En efecto en este tipo, la superación de las tasas determina -en todo caso-., la condena; decisión de política legislativa que presume iruis et de iure el hecho de que la ingesta en tales tasas es ya de por sí generadora del riesgo abstracto para la circulación, como bien jurídico protegido, y se opta por adelantar la barrera de protección sin necesidad de constatar la afectación de facultades siendo esta la única interpretación que cabe dar a la norma pues estimar que existe una posibilidad de prueba en contrario en el sentido de que el agente, pese a la ingesta previa superando esas tasas, no se encuentra influido para la conducción con minoración de sus facultades, resulta incompatible con la imperatividad de la condena.

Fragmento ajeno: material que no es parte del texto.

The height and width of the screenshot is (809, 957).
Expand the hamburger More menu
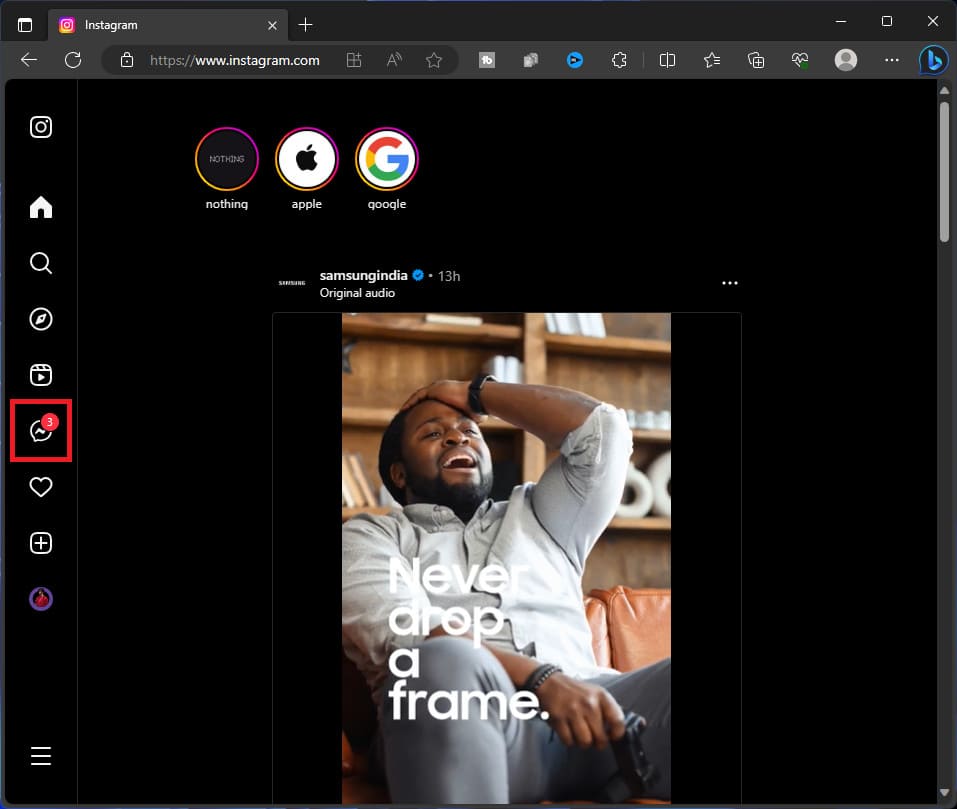(x=41, y=756)
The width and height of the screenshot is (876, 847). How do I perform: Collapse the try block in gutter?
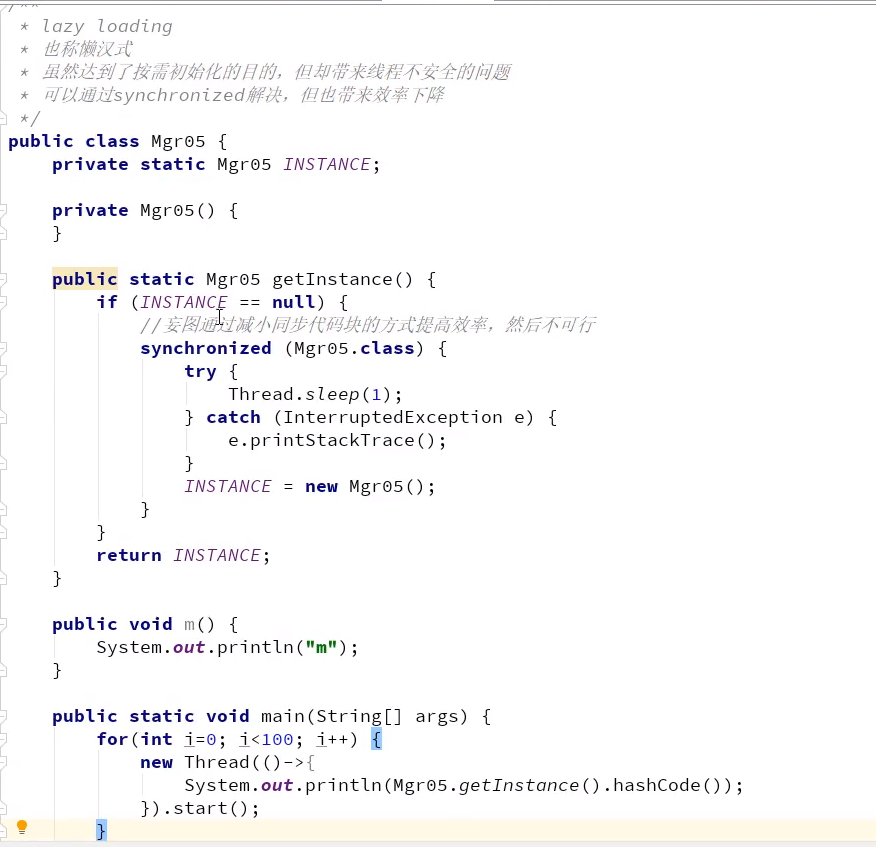coord(4,371)
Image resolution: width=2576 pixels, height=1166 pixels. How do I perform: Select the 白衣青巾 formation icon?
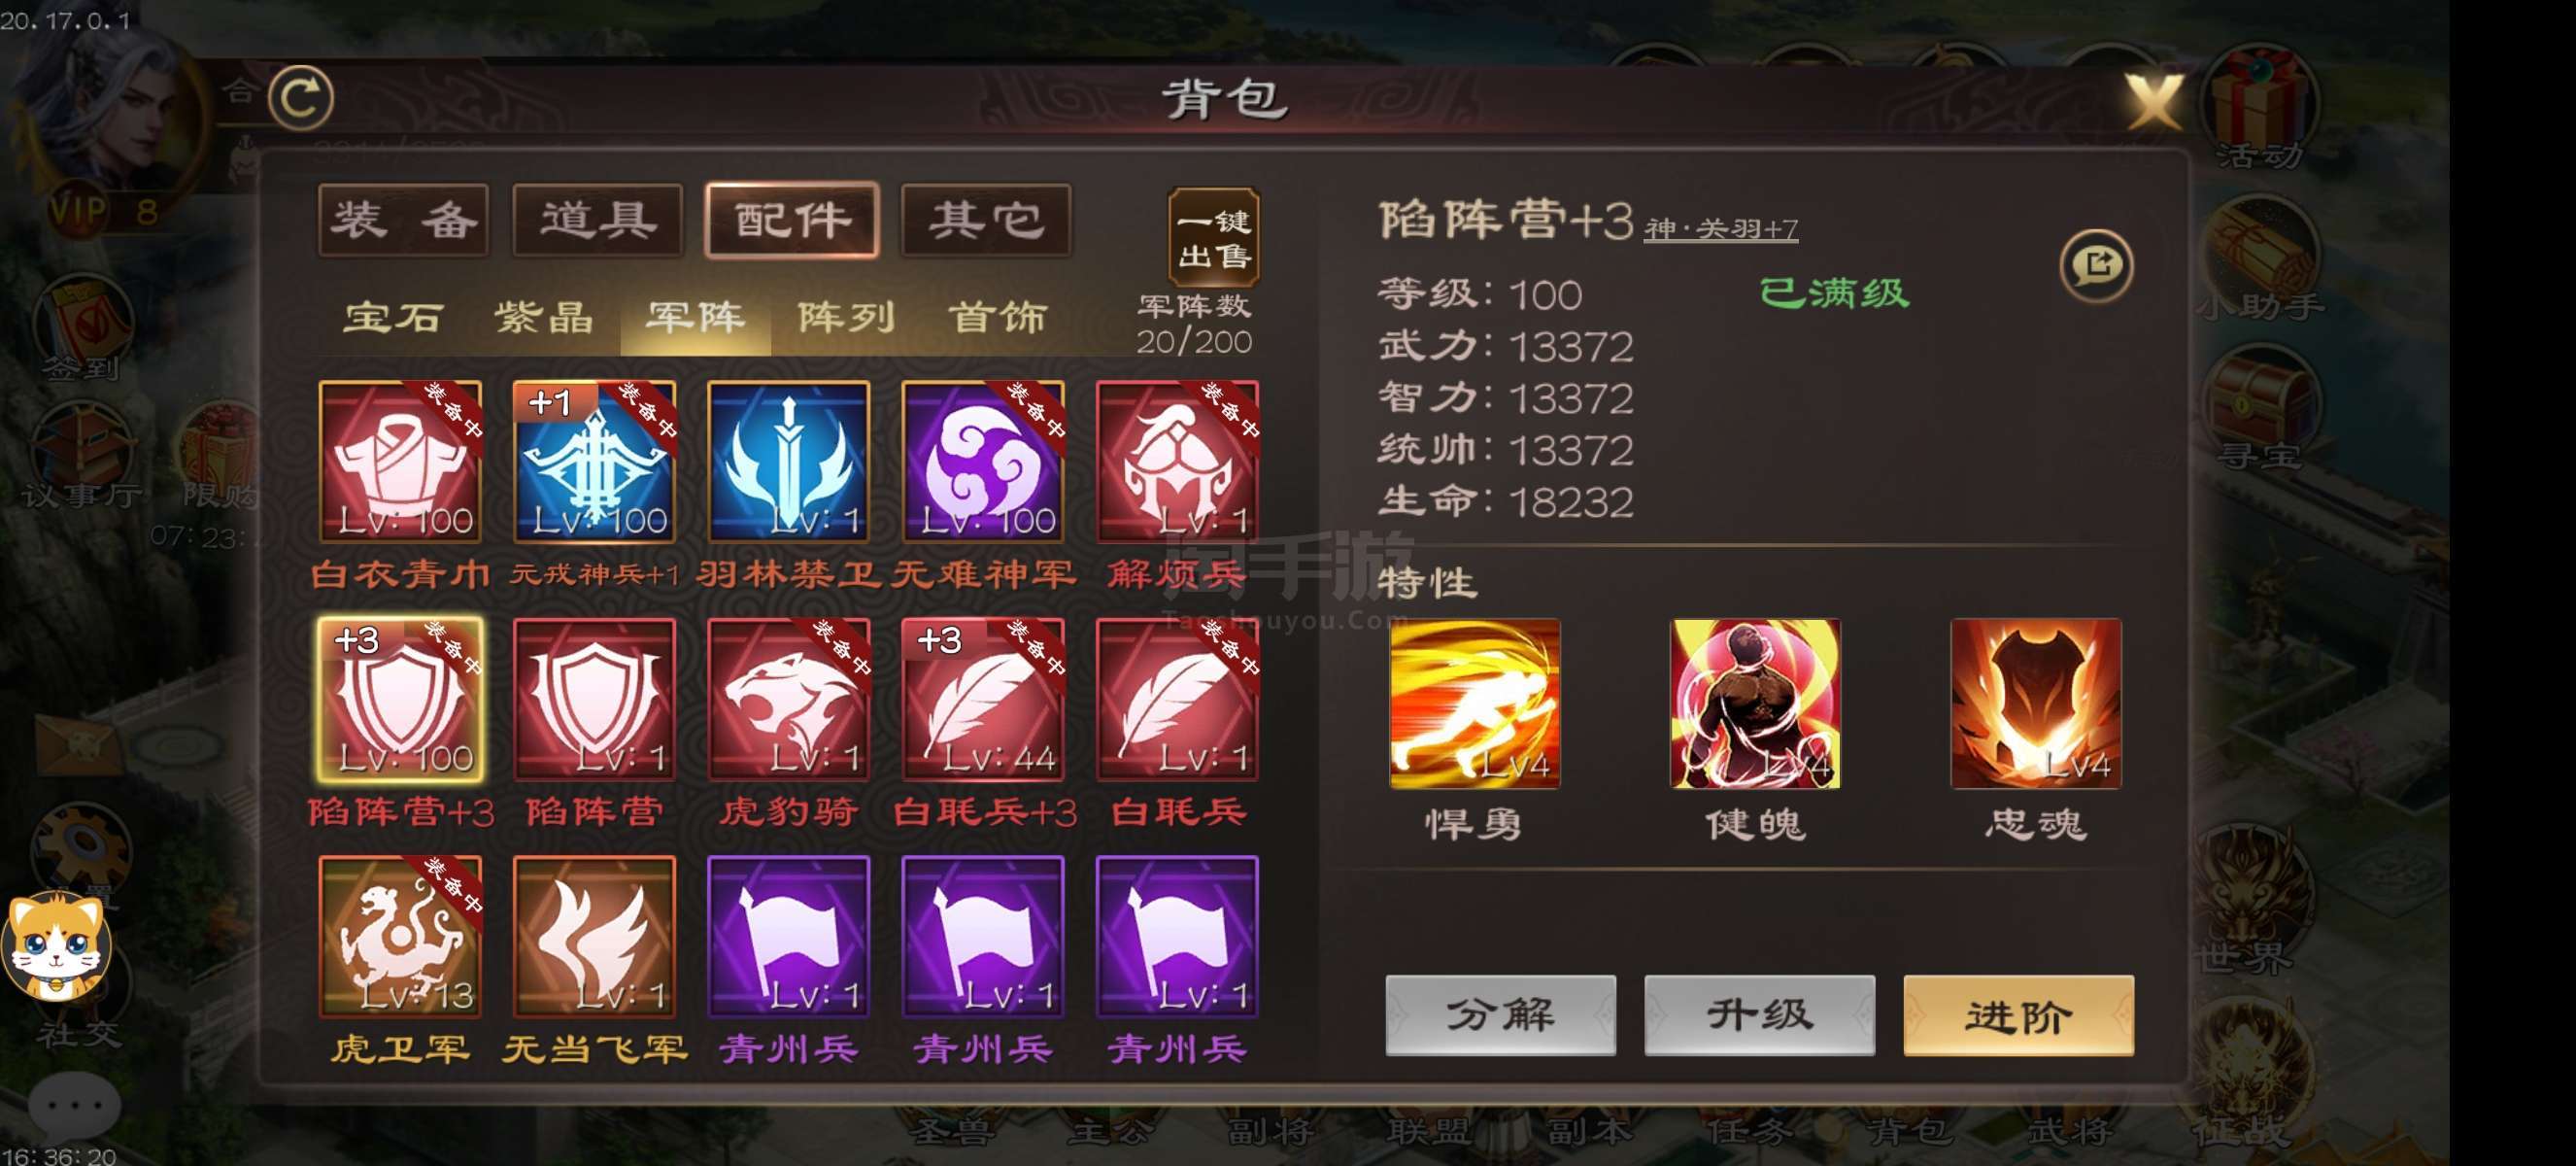coord(400,461)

Por otra parte, el tiempo transcurrido entre que fue detenido conduciendo su vehículo y aquél en que se le hicieron estas pruebas, carece de la relevancia que se le quiere dar en el recurso, toda vez que no constando que hubiera ingerido alcohol en el ínterin, lo que el test detecta es que el alcohol que el acusado tenía en su cuerpo, era menor al que tenía cuando se produjo horas antes su interceptación a los mandos de un vehículo, al haber iniciado su organismo el proceso de metabolización y eliminación del alcohol ingerido, como lo evidencia el dato de que la segunda prueba sea inferior, lo que demuestra que la curva de alcohol está en línea descendente por lo que hacía ya cierto tiempo desde la ingesta de alcohol.

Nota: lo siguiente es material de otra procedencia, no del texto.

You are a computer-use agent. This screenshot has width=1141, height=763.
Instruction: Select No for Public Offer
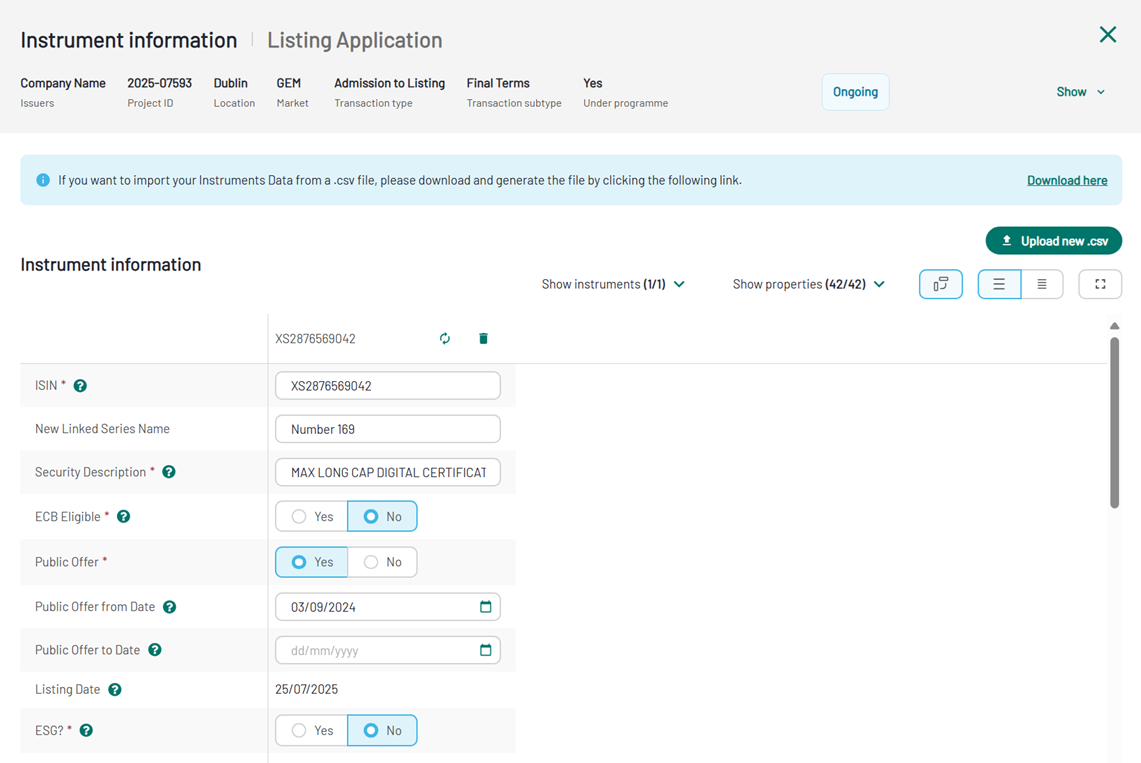pos(382,562)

En consecuencia no apreciamos error alguno en la valoración de la prueba, desprendiéndose de lo anteriormente razonado la inexistencia de las dudas que afirma el recurrente justificarían un pronunciamiento contrario al contenido en la resolución recurrida, que por lo expuesto procede confirmar en todos sus extremos.
SEGUNDO.-De acuerdo con lo previsto por el artículo 240 de la Ley de Enjuiciamiento Criminal , dado el tenor de esta resolución, procede imponer al recurrente las costas procesales causadas en esta instancia.
Fallo
En atención a lo expuesto, fallamos DESESTIMAR el recurso de apelación interpuesto por la representación procesal de D. Carlos María , contra la sentencia de fecha 15 de septiembre de 2008 dictada por el Juzgado de lo Penal nº Dos de Reus , en el juicio oral nº 65/08, CONFIRMANDO ÍNTEGRAMENTE dicha resolución, con imposición al recurrente de las costas procesales causadas en la presente instancia.
Notifíquese la presente resolución a las partes personada y devuélvanse las actuaciones, con certificación de la presente sentencia al Juzgado de procedencia, a los fines procedentes.
Así por esta nuestra Sentencia, de la que se llevará certificación al rollo de Sala, lo pronunciamos, mandamos y firmamos.